Artrageous gets ‘glitz and glam’

Friday, November 7, 2008 at 1:00am
Many pieces of art, such as this painting 'You and the Land Are One' by James Pearson (at The Rymer Gallery), will be featured at Artrageous.

From the “Van Gogh Busses” to this year’s themed gallery cocktails to the raucous and rockin’ “late party,” Nashville’s art scene puts on the ritz for Artrageous, a yearly gallery hop charity benefit for Nashville CARES.

"Glitz and Glam of the Roaring Twenties" is the theme of this year’s event, which opens the doors to nine galleries scattered about town. As in years past, attendees can continue the fun donning their own costumes in addition to enjoying facets of the celebrated era, varying from Cotton Club to Silent Movies at each participating gallery. Each venue will also feature — thanks to one show sponsor, Absolut Vodka — themed martinis.

Through ticket sales to the multiple-gallery hop, the 21-year-old extravaganza has raised more than $2 million for Nashville CARES, a Middle Tennessee AIDS support, education and awareness agency. In addition, each of the participating galleries will contribute 10 percent of the night’s sales to the charity.

The quirky East Nashville outpost of Art and Invention is featuring Charlotte, N.C.-based, Vietnamese-born artist Duy Huynh. At once whimsical and ever so slightly melancholy Huynh’s glowy-acrylic paintings portray a geographical and cultural displacement, much like his own life. Other local and international artists from locations as far flung as Peru complete the gallery show, as well. Plus, the night will launch Art and Invention’s annual, affordable, kid-in-a-candy-store variety of handmade artisan holiday gift offerings.

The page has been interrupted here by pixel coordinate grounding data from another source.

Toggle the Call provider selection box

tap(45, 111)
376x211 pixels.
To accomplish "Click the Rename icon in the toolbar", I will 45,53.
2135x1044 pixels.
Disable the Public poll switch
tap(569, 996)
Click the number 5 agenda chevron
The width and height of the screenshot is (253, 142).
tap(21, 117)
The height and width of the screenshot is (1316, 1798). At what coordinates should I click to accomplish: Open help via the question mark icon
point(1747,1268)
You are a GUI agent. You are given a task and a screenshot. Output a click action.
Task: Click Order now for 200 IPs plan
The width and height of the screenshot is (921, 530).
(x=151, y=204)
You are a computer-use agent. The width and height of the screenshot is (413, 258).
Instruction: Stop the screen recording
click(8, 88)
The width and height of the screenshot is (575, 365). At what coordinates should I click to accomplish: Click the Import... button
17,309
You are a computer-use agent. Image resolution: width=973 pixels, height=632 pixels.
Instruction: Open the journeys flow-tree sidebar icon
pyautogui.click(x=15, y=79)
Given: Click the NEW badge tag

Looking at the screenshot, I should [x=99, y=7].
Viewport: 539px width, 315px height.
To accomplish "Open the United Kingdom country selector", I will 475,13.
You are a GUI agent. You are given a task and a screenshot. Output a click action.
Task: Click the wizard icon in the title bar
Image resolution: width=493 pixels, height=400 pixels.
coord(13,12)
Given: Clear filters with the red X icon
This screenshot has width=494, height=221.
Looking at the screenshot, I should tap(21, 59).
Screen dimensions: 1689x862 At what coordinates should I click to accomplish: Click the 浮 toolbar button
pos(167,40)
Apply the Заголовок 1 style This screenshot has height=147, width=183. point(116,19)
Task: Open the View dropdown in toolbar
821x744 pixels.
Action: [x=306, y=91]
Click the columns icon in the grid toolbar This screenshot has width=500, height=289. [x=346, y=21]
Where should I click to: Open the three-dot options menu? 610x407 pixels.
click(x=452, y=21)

Studio B, in the 12th South district, is new not only to this year’s event, but to Nashville as well, having opened its doors just last spring. Featured artists include local modernist sculptor Victor Schmidt and New York painters Steven Miller and Moses Hawkins. While Miller’s abstract paintings are colorful and feature bold, black “raucous” lines, Hawkins soothes the viewer with almost melodic washes of color and sweeping lines.

Tucked catty-corner from the popular Sylvan Park district, LeQuire Gallery will feature the eponymous owner/sculptor himself. Taking gallery space opposite Alan LeQuire is another Nashville-born sculptor Somers Randolph, who has claimed romantic Sante Fe home since about 1997. Randolph, back for the first show in his hometown in more than a decade, sculpts one-of-a-kind exotic marble abstracts, which perfectly contrast LeQuire’s bronze, highly figurative low-edition works.

Over in Green Hills, tucked inside Corzine & Co. and Richters Jewelers, The Richter Gallery is a rare find in Nashville — rare because it is the only gallery featuring exclusively fine art photography and notables. The night’s spotlight will be on legendary 85-year-old Herman Leonard who will unveil his famed Iconic Memory series capturing ‘40s and ‘50s jazz greats, including Dizzy Gillespie, Louis Armstrong and Billie Holliday. The photographer is acclaimed for his finesse with lighting to capture rare moments of beautiful human emotion.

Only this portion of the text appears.